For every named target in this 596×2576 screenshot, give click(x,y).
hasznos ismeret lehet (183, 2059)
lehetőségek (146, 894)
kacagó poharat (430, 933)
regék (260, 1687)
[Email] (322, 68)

WHAT YOU ARE ASKED TO DO - Take the material above and print all of it exactly.

EXERCISE SOLUTION -
For every named target in this 596×2576 screenshot, give click(x,y).
hasznos ismeret lehet (183, 2059)
lehetőségek (146, 894)
kacagó poharat (430, 933)
regék (260, 1687)
[Email] (322, 68)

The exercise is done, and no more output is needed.